**WORK ITEM:**
Please show all lines of the records that include "Task".

**DATA RECORDS:**
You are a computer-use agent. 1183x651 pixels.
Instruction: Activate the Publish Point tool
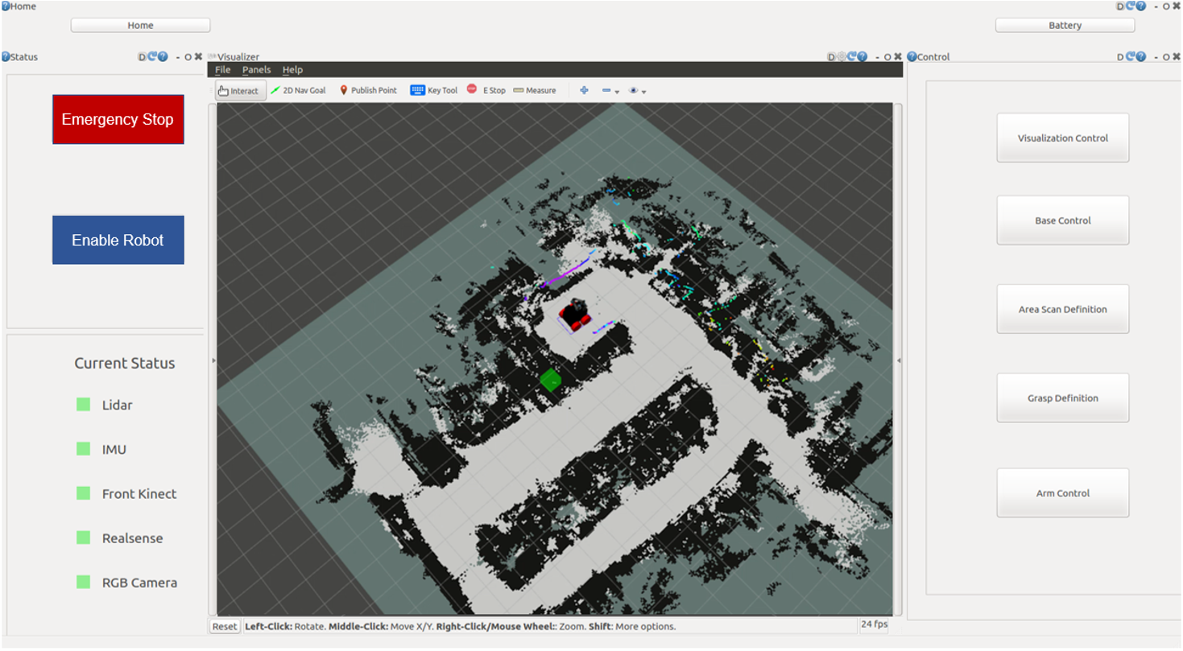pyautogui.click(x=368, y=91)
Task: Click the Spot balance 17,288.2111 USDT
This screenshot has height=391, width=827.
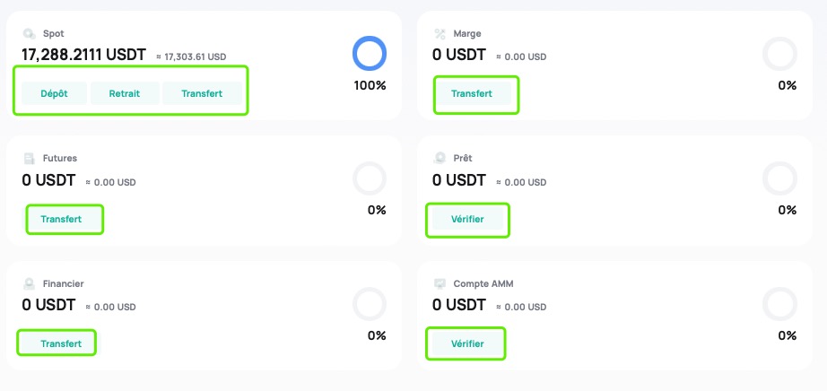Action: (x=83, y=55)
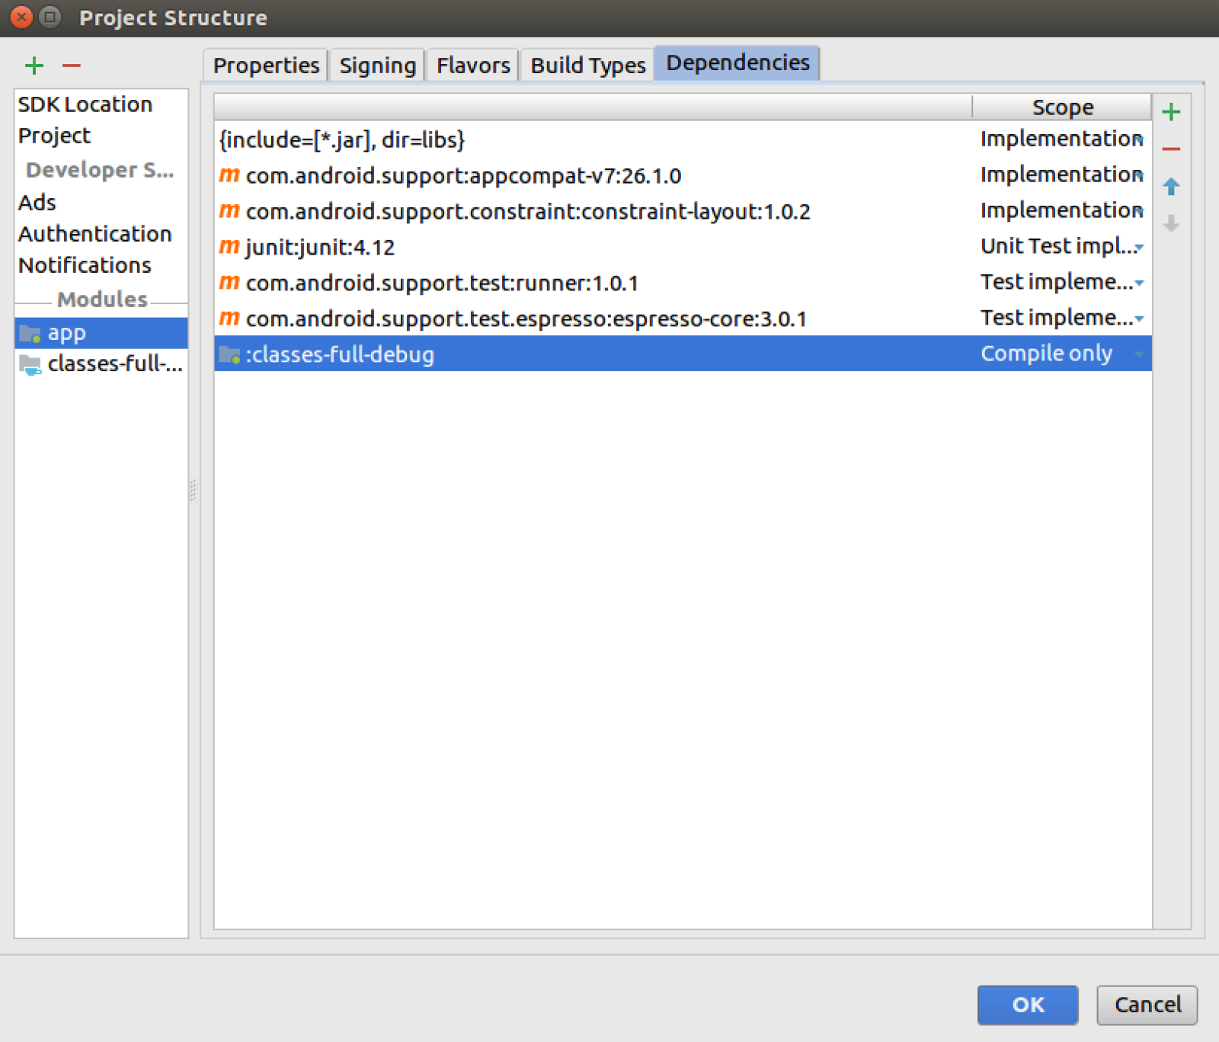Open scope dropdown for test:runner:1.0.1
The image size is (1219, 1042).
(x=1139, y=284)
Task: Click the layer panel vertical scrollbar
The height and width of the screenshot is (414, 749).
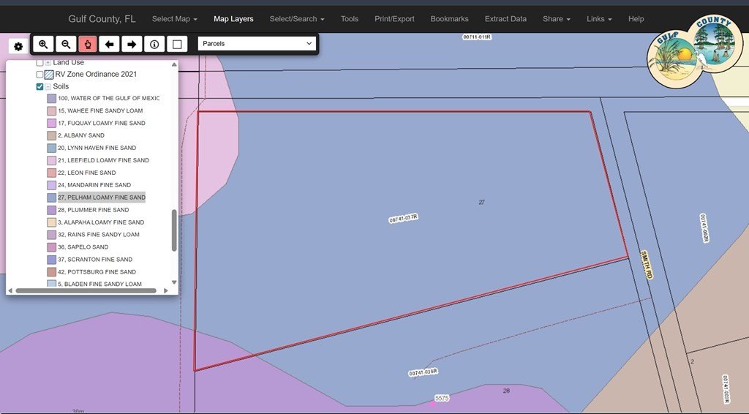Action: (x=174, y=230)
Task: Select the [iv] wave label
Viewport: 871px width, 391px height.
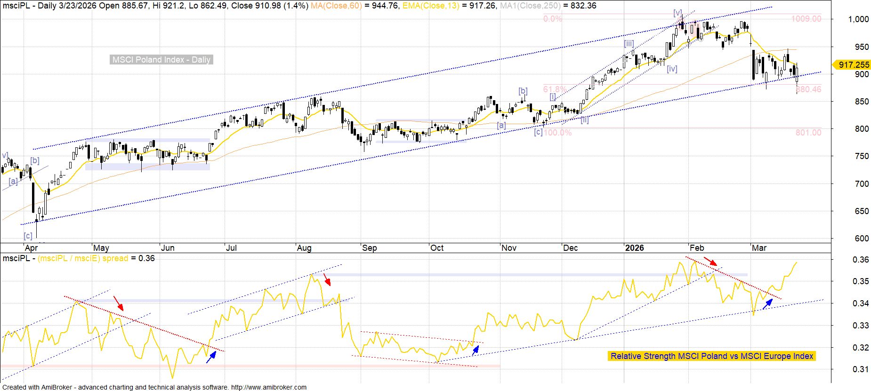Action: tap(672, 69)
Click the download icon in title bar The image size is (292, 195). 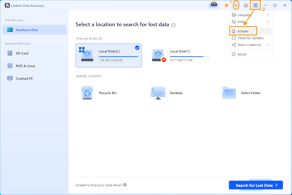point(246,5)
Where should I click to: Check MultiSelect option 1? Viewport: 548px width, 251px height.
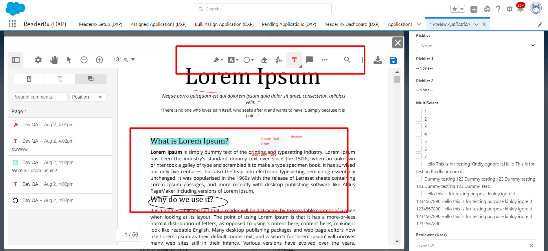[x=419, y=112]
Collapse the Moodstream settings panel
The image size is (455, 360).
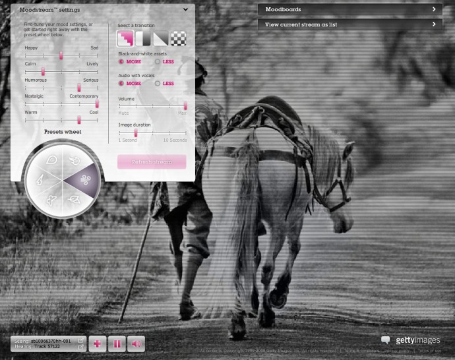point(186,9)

**EXERCISE RESPONSE:**
Task: Click the Spot balance 17,288.2111 USDT
Task: Click the layer panel vertical scrollbar
Task: Select the [iv] wave label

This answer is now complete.